> **TASK PROMPT**: Retype, without changes or pictures, only the lines that begin at the one containing "This screenshot has height=560, width=729." and end at the last line of the records that follow.

:::::

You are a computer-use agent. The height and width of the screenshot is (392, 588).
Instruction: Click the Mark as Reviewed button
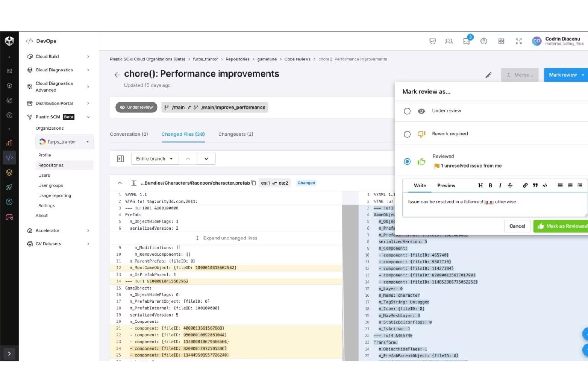click(x=562, y=226)
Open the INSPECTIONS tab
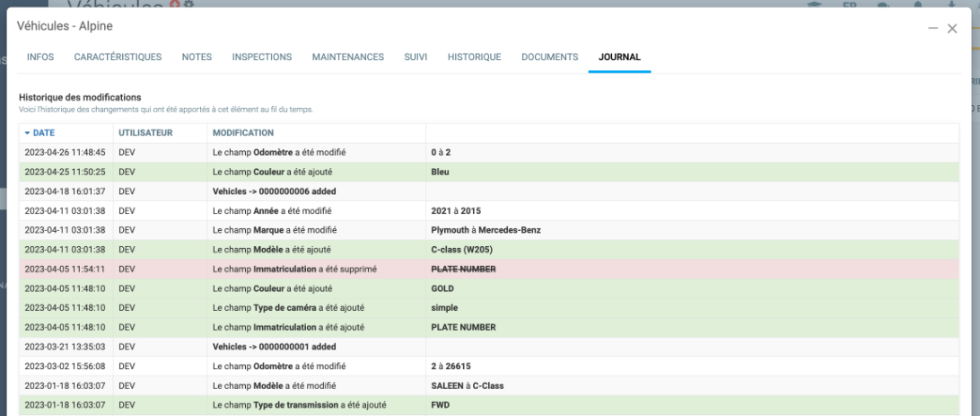The image size is (980, 416). coord(261,58)

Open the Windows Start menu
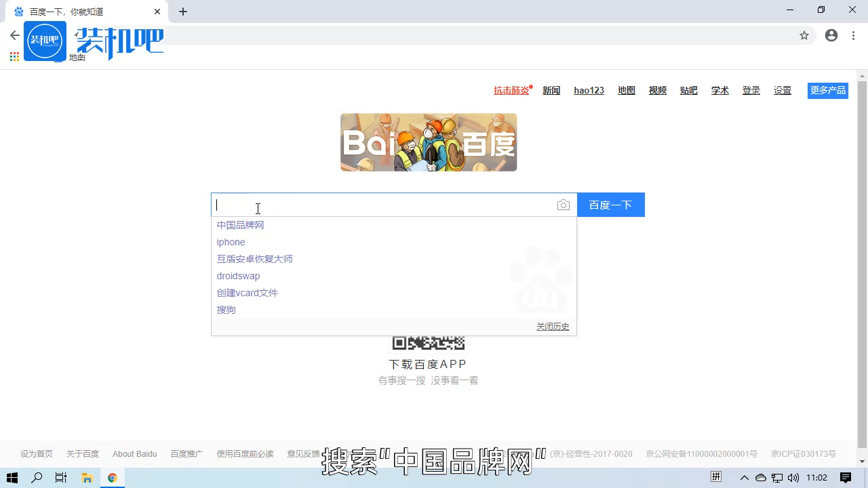pos(12,478)
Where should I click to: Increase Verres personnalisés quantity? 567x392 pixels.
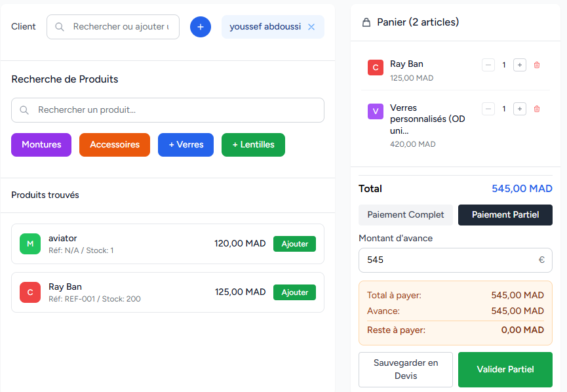coord(520,109)
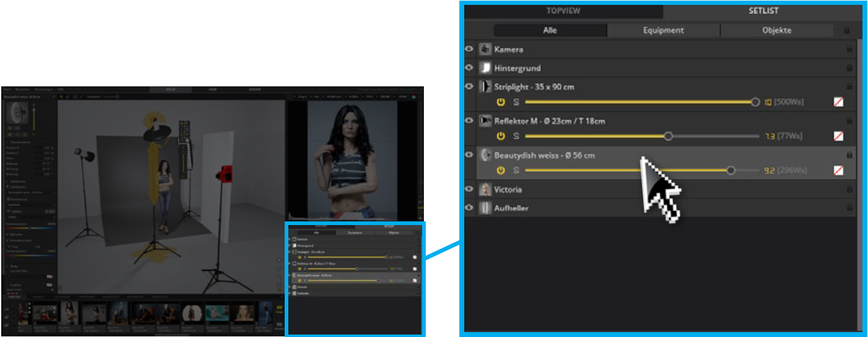Lock the Hintergrund entry
The height and width of the screenshot is (337, 868).
(x=849, y=69)
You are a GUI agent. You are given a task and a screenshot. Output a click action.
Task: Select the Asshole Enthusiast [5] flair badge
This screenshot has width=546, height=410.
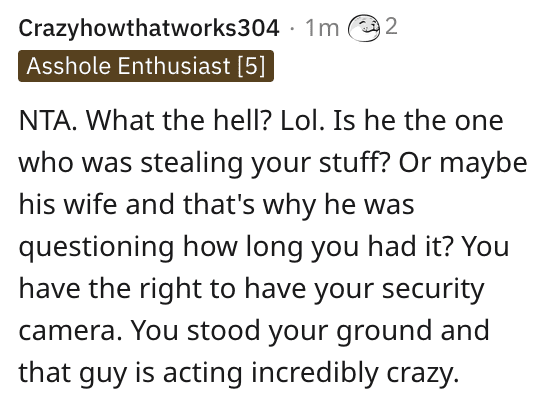146,66
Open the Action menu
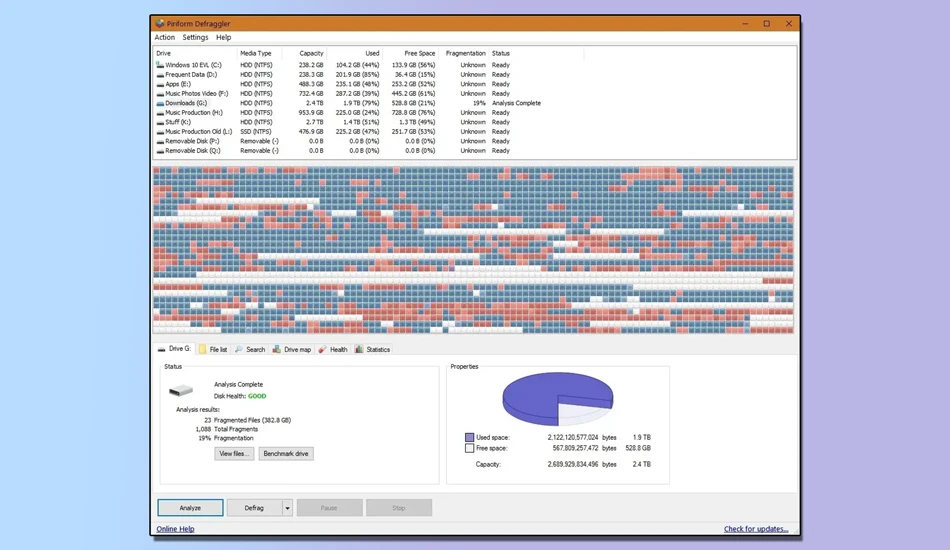Screen dimensions: 950x550 pyautogui.click(x=164, y=38)
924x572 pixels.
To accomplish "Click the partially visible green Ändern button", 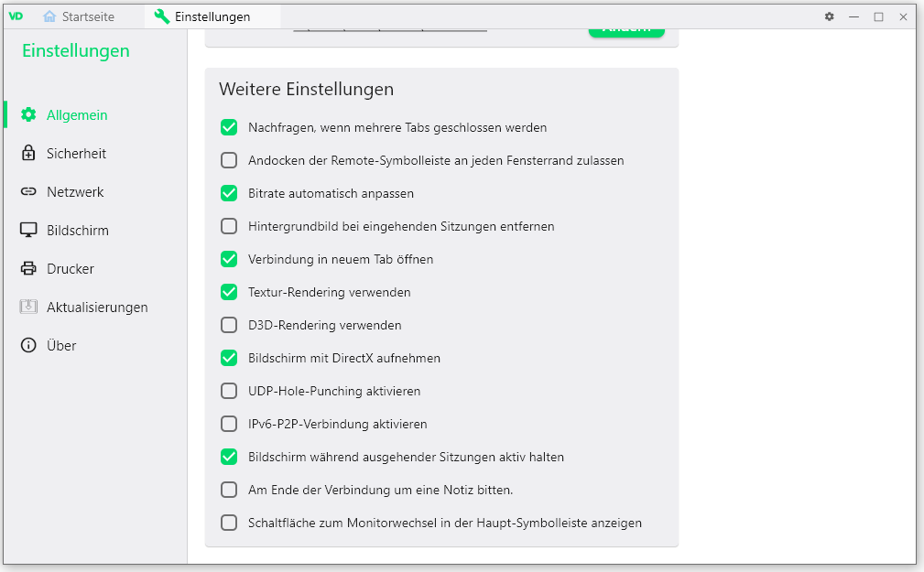I will 626,32.
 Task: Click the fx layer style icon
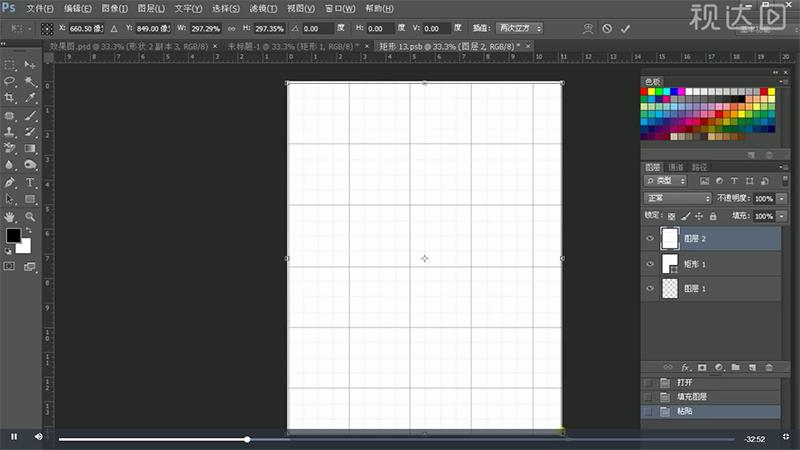pyautogui.click(x=686, y=367)
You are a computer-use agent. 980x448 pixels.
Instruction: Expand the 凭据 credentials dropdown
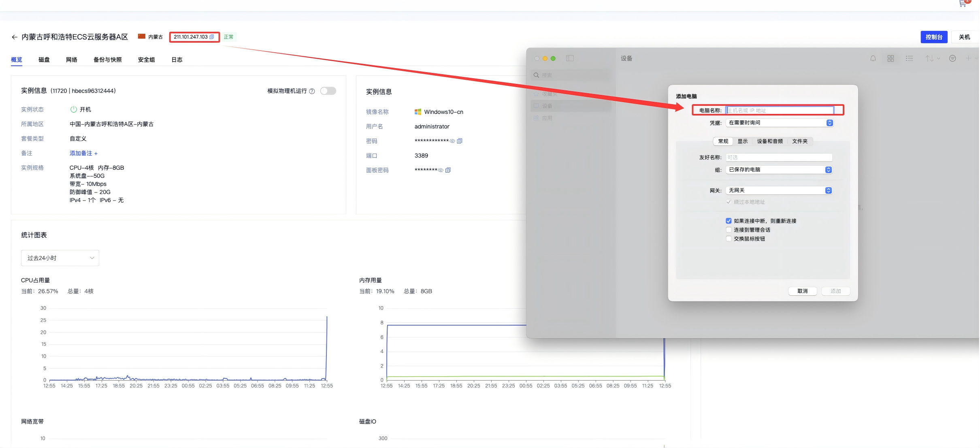coord(780,123)
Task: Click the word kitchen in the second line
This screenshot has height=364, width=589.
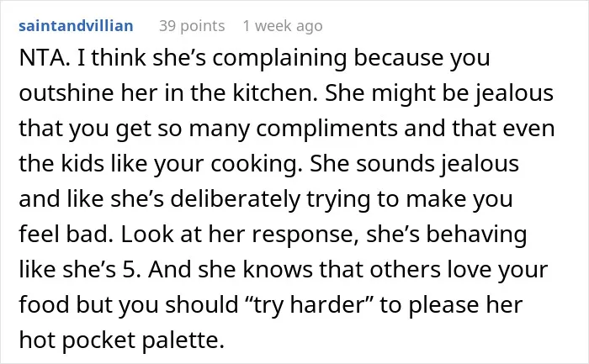Action: (275, 92)

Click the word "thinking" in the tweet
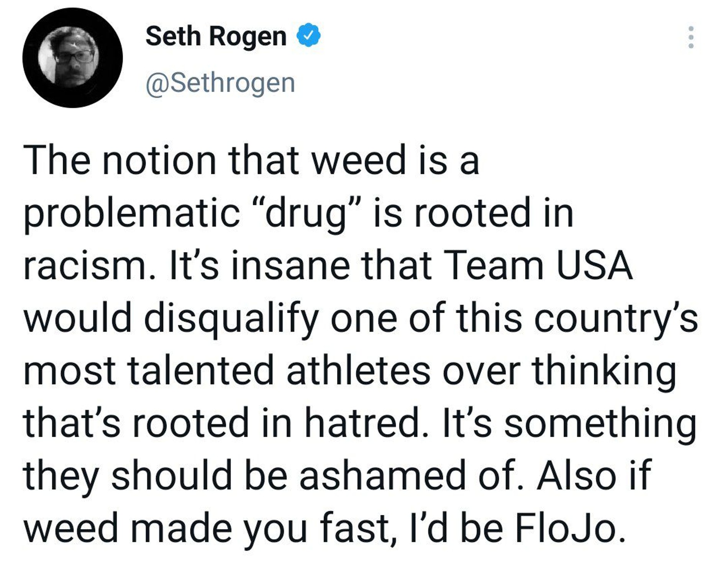pyautogui.click(x=603, y=371)
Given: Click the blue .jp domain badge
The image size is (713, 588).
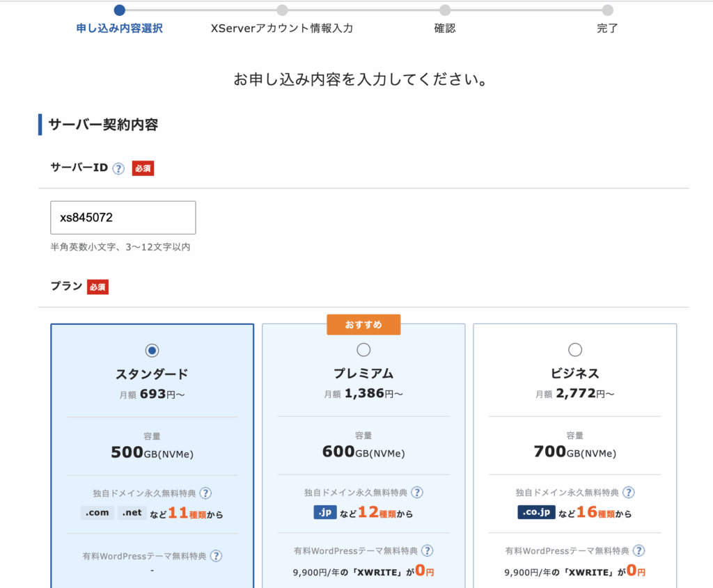Looking at the screenshot, I should (x=324, y=513).
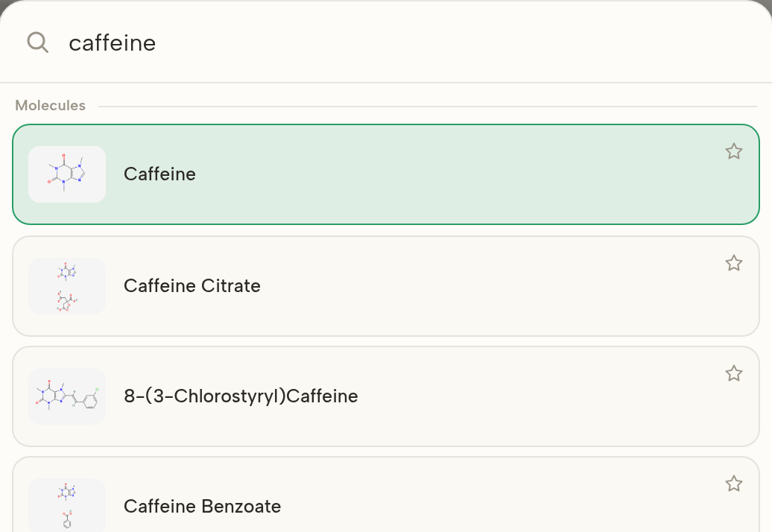Click the Caffeine Citrate structure image
772x532 pixels.
pos(67,286)
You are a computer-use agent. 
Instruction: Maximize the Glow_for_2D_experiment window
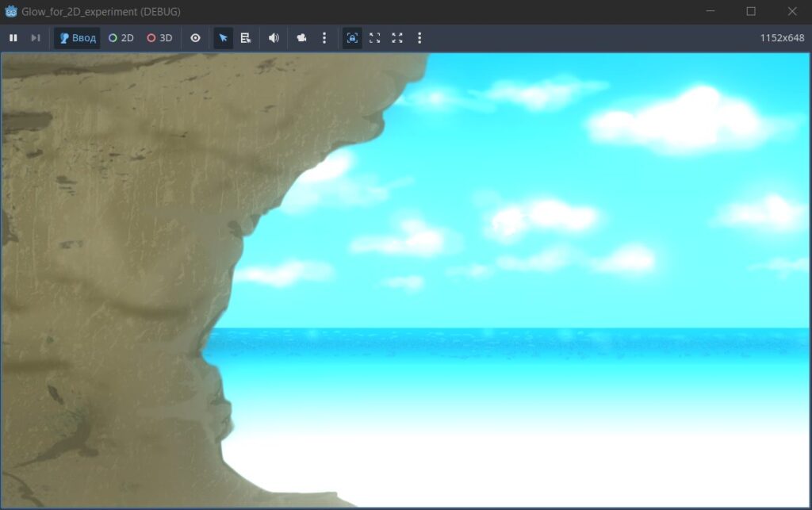click(x=751, y=11)
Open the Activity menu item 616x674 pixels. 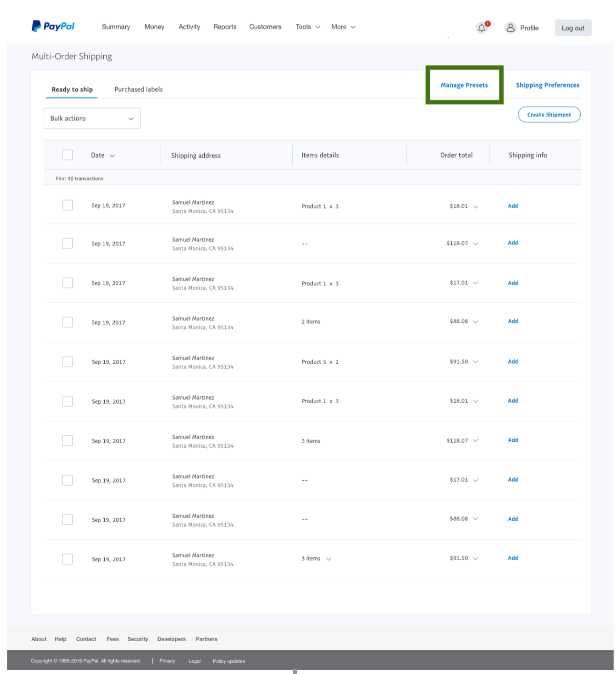[189, 27]
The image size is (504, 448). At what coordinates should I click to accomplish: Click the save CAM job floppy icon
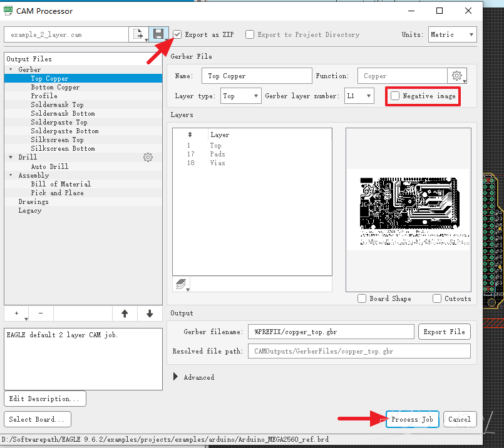(158, 34)
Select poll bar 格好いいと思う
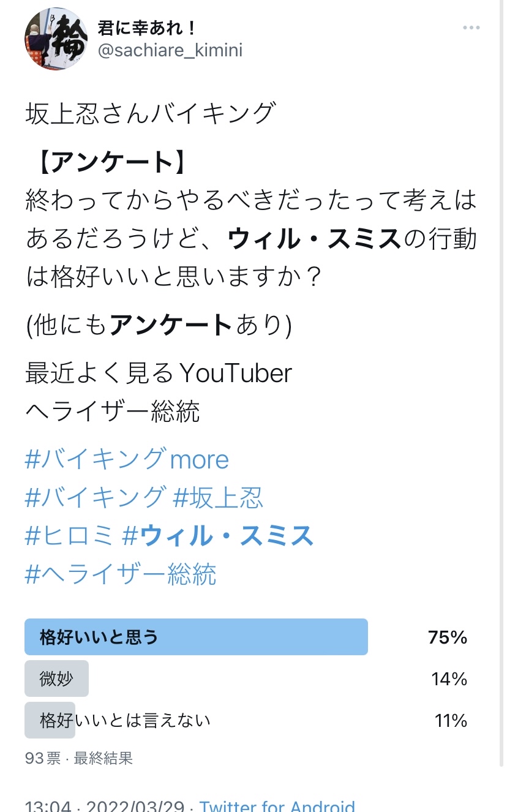Viewport: 507px width, 812px height. [x=196, y=637]
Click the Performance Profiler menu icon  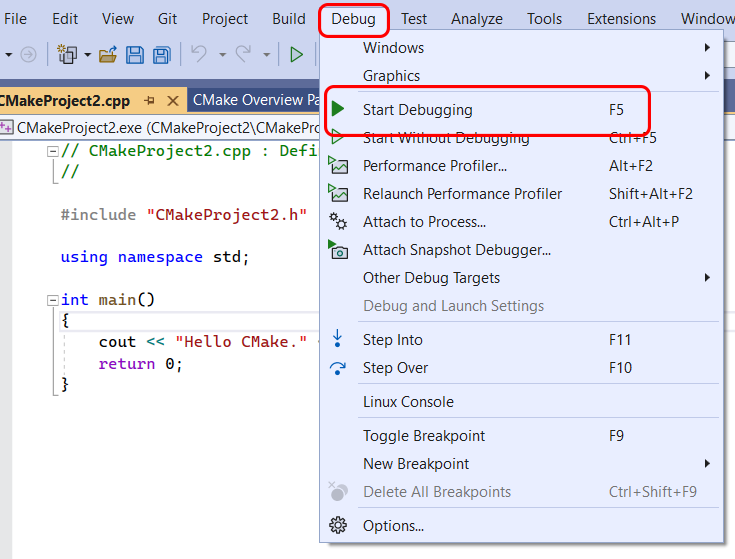point(339,166)
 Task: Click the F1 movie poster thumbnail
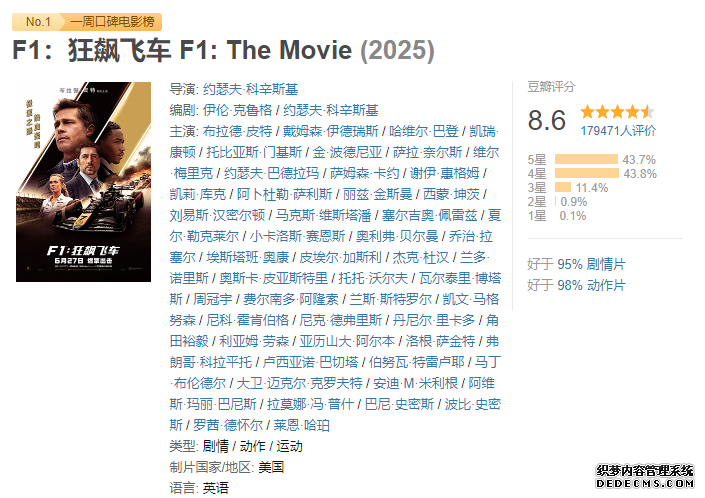tap(83, 182)
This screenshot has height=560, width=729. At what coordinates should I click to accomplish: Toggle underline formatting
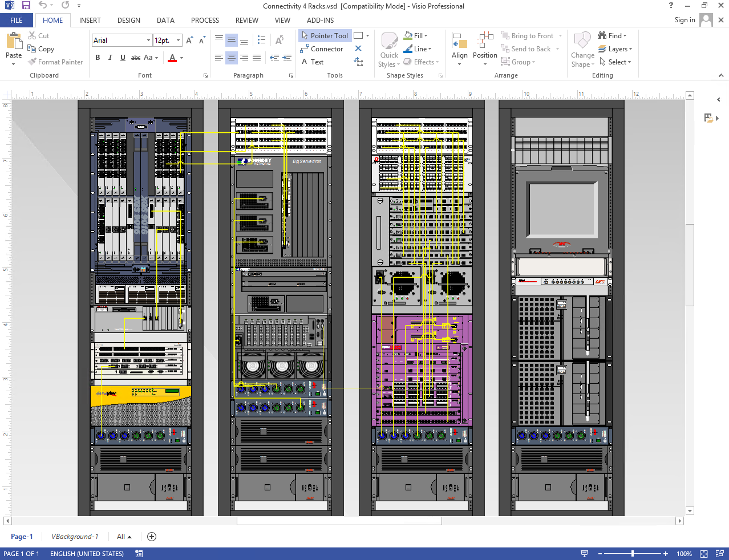(123, 58)
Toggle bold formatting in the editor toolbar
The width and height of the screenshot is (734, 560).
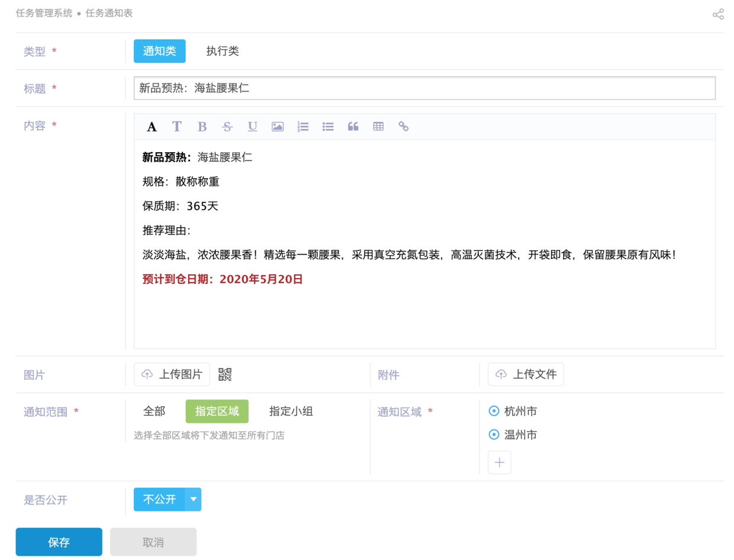point(202,126)
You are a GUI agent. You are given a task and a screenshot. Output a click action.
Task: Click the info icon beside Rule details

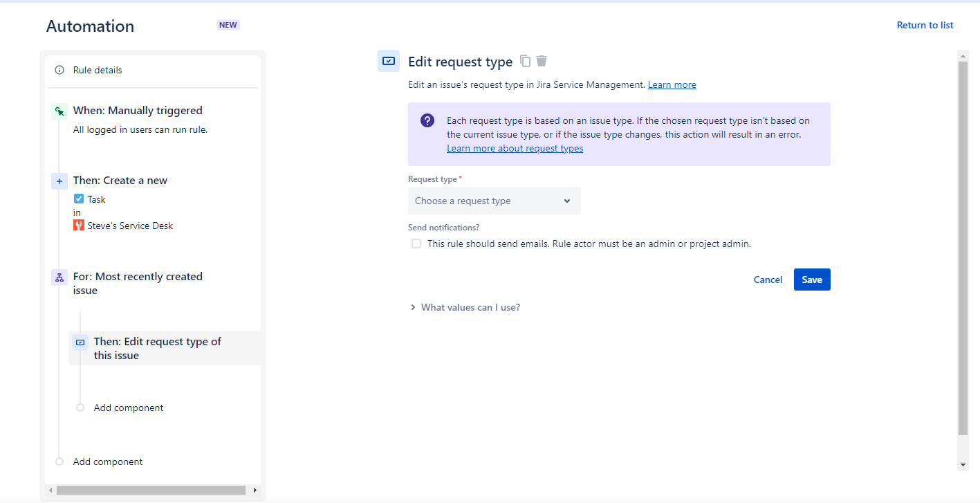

:::::

> **SOLUTION TO THIS PROBLEM**:
This screenshot has height=560, width=729. At what coordinates should I click to accomplish: Toggle underline formatting
(123, 58)
Toggle bold formatting in the editor toolbar
The width and height of the screenshot is (734, 560).
point(202,126)
You are a GUI agent. You are given a task and a screenshot. Output a click action.
Task: Click the info icon beside Rule details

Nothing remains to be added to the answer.